Aleksandr Glyadyelov was born in Legnitz, Poland, in 1956, into the family of a Soviet Army officer. Since 1974, he has lived in Kiev.
He studied optics at the Kiev Polytechnical Institute, graduating in 1980. Having studied photography independently since the mid 1980's, he began working as a professional freelance photojournalist in 1989. Glyadyelov has traveled frequently throughout the former Soviet Union taking photographs in Ukraine, Russia, Moldova, Kyrgyztan, Uzbekistan, Tajikistan, Turkmenistan, Georgia, Azerbaijan, Latvia, Poland, the Czech Republic, France, and the United States. He covered the armed conflicts in Moldova, Nagornij Karabakh, and Chechnya.
Since 1996, Glyadyelov has concentrated on two long-term documentary photography projects in the Ukraine: socially abused children, and the HIV/AIDS epidemic among intravenous drug users.
In 2001, working with the humanitarian organization Doctors Without Borders, Glyadyelov began the project Without the Mask about the Tuberculosis epidemic in Russian prisons.
He was awarded the Grand-Prix of Ukrpressphoto-97, Hasselblad Prize at the European Photography contest in Vevey (Switzerland) in 1998, and Mother-Jones International Fund 2001.
Glyadyelov's photography has been used by international organizations such as Doctors Without Borders, UNAIDS, and UNICEF.
On a dark, fall evening in 1996, I stood with a group of street kids—three boys and two girls—in front of an expensive shop. I’d met the girls the previous summer. I’d met the boys several days earlier. Two of the boys were brothers and, together with their friend, had been living on the street for two years, preferring it to life with their alcoholic parents. They’d promised to show me the place where they spent their nights. Out of the blue, one of the boys, Serezha, asked me: “Uncle Sasha, how old are you?”

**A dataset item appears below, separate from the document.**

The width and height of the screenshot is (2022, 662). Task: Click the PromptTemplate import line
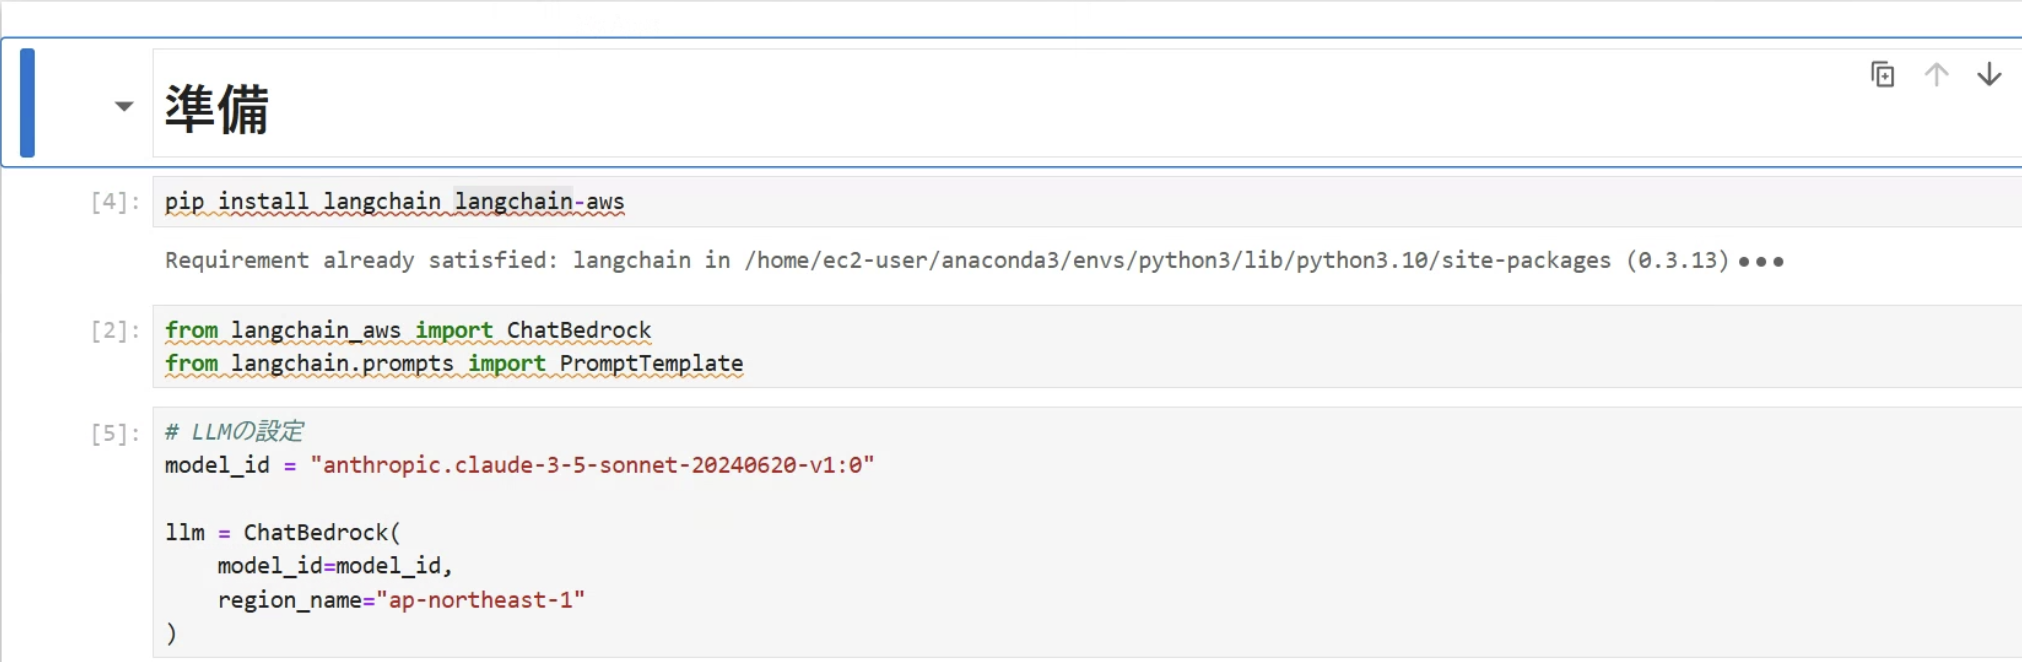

“I’m 40 years-old,” I replied.
He thought a bit, then said: “You had already been in this world for thirty years when I entered it.”

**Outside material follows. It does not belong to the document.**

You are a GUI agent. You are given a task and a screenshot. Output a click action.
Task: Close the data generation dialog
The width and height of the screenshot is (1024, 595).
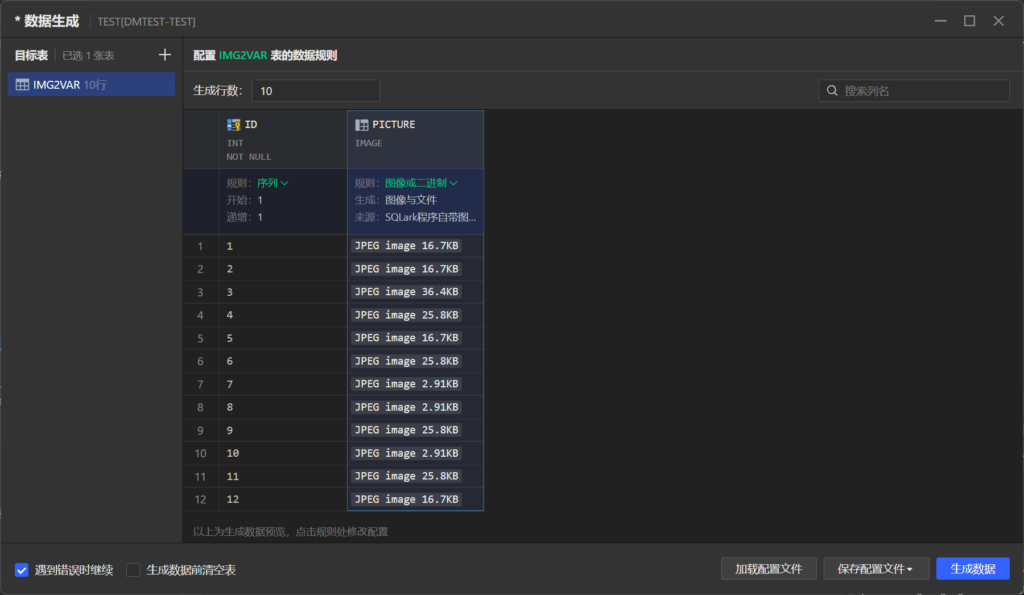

With my voice suddenly weak, I asked them: “And how has this world treated you?”
“Bad,” they said at once.
Struggling to find the right words, I continued: “Well, would it be better not to live in this world?”
“It’s probably better to live,” said Serezha, after a moment of contemplation. Everyone agreed.
“Sometimes life can be interesting,” explained nine-year-old Sasha, and spat on the ground. Everyone agreed again.
I photographed the children over the next month until, without warning, they changed sleeping quarters, and I lost them. I would meet them again two years later, only to lose them after three days.
The first images of this project were taken six years ago and I still can’t decide when it will be complete. Some of the prints are spontaneous; others are the result of endless research. The rest are the product of long-lasting, trusting relationships with the children.
The endless poverty experienced by the majority of the Ukranian population is humiliating and many are forced to survive in degrading ways. It pushes kids out of their homes onto the streets where they spend their days searching for a crust of bread, and their nights looking for a place to sleep. Some prefer the violence of the streets to homes filled with alcohol and drugs. Even kids as young as three and four end up on the streets.
Basements and begging, small thefts and underground heating pipes, alcohol and violence (often sexual), sniffing synthetic glue, drugs, cruel treatment by the police—these are inevitable parts of the daily struggle. Kids disappear; others take their place—each less trusting and more desperate than the next.
The government views these children as statistics, but when I look through my viewfinder I see the individual. The children in these pictures are not living a normal life; it is a life without happiness, so there is no happiness in my pictures.